● **Your objective**: Reproduce the listing below exactly, minus its pictures.

● **Entries shown**:
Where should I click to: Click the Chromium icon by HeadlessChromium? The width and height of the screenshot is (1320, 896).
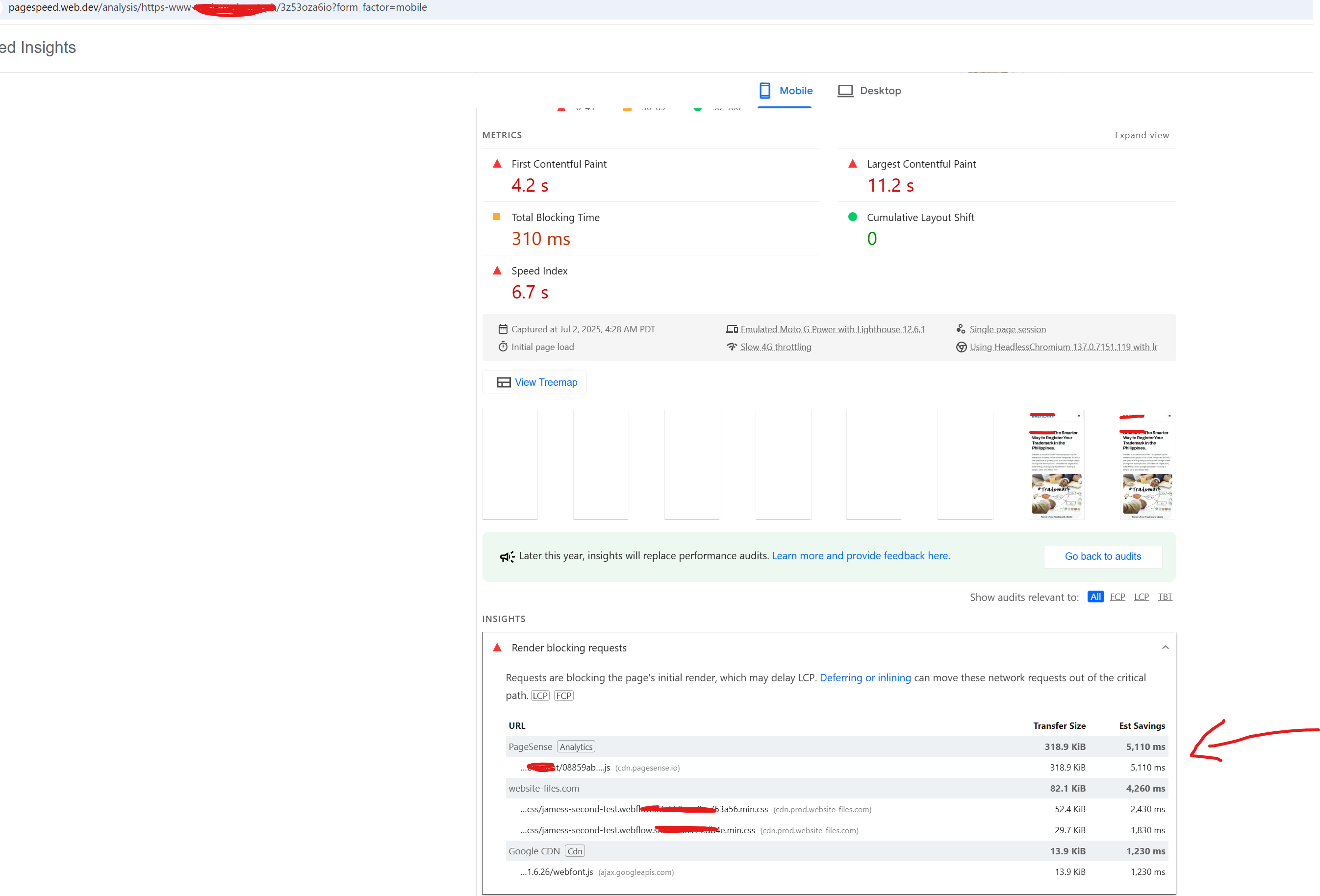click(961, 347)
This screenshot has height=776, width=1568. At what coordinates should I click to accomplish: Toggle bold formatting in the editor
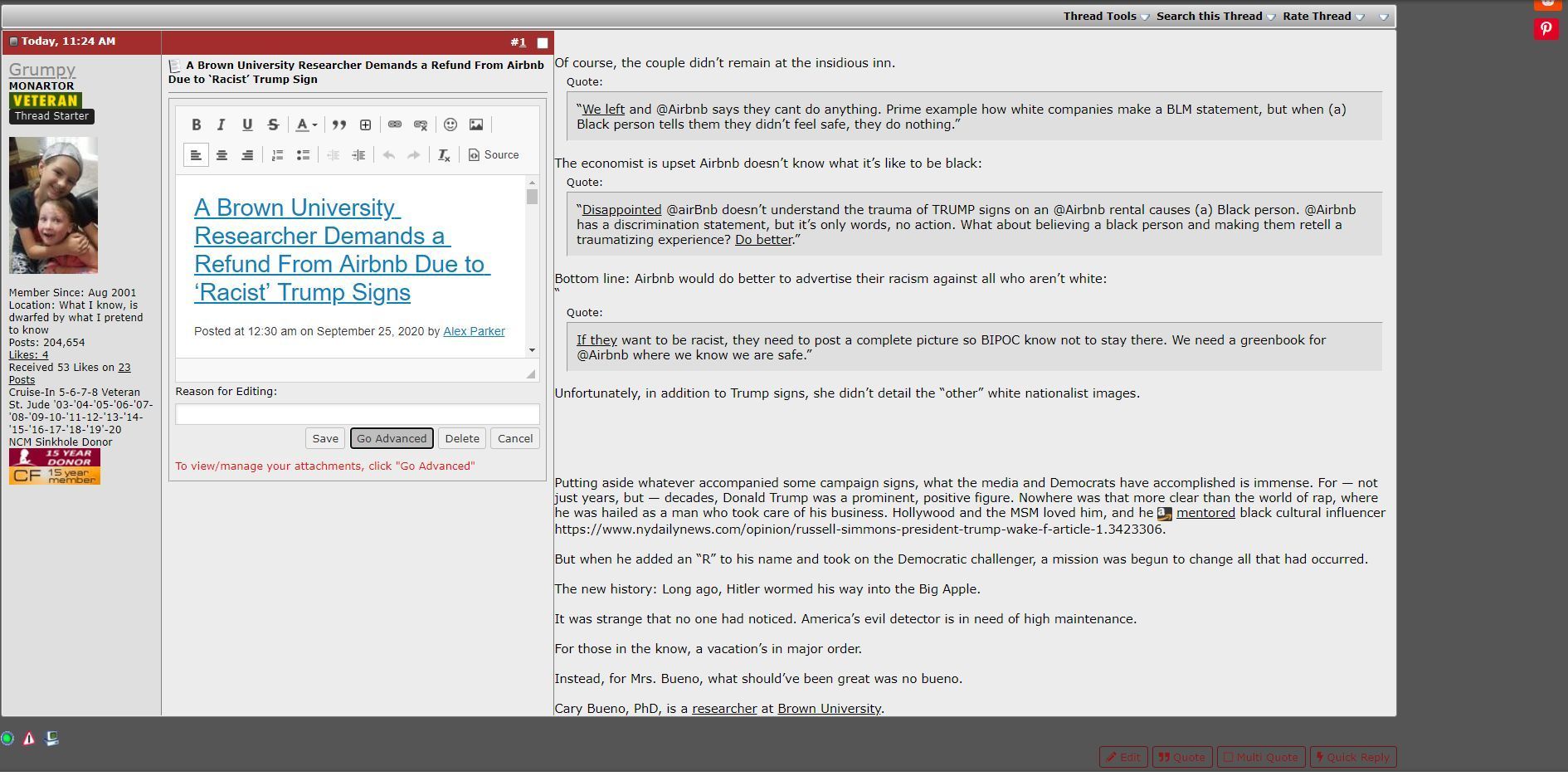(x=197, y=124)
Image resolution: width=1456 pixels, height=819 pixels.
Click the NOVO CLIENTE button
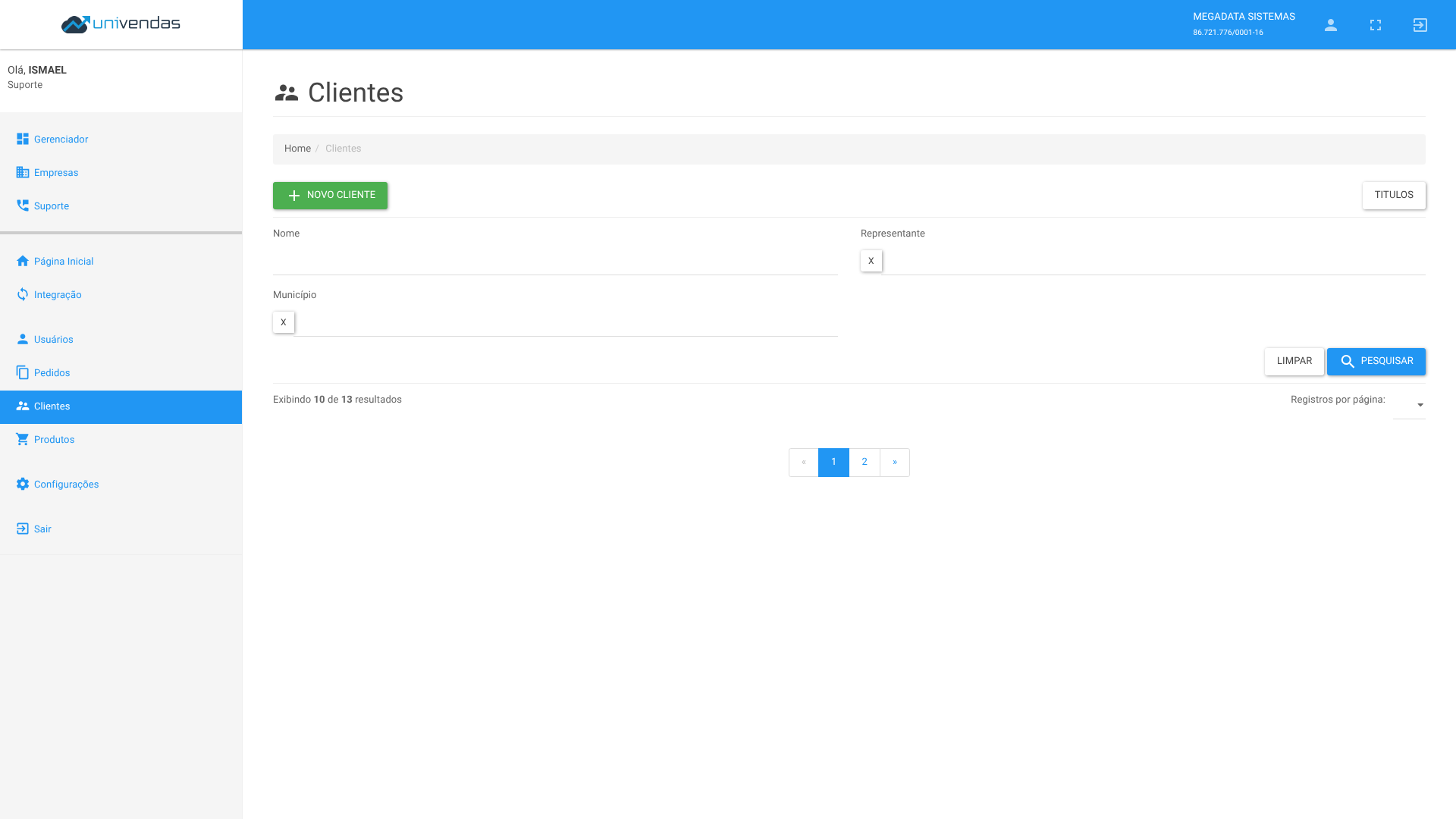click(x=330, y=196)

● **Final answer**:
Where should I click to: Click the Chromium icon by HeadlessChromium? The width and height of the screenshot is (1320, 896).
click(961, 347)
This screenshot has height=776, width=1568. At what coordinates should I click to accomplish: Toggle bold formatting in the editor
(x=197, y=124)
Image resolution: width=1456 pixels, height=819 pixels.
Click the NOVO CLIENTE button
click(x=330, y=196)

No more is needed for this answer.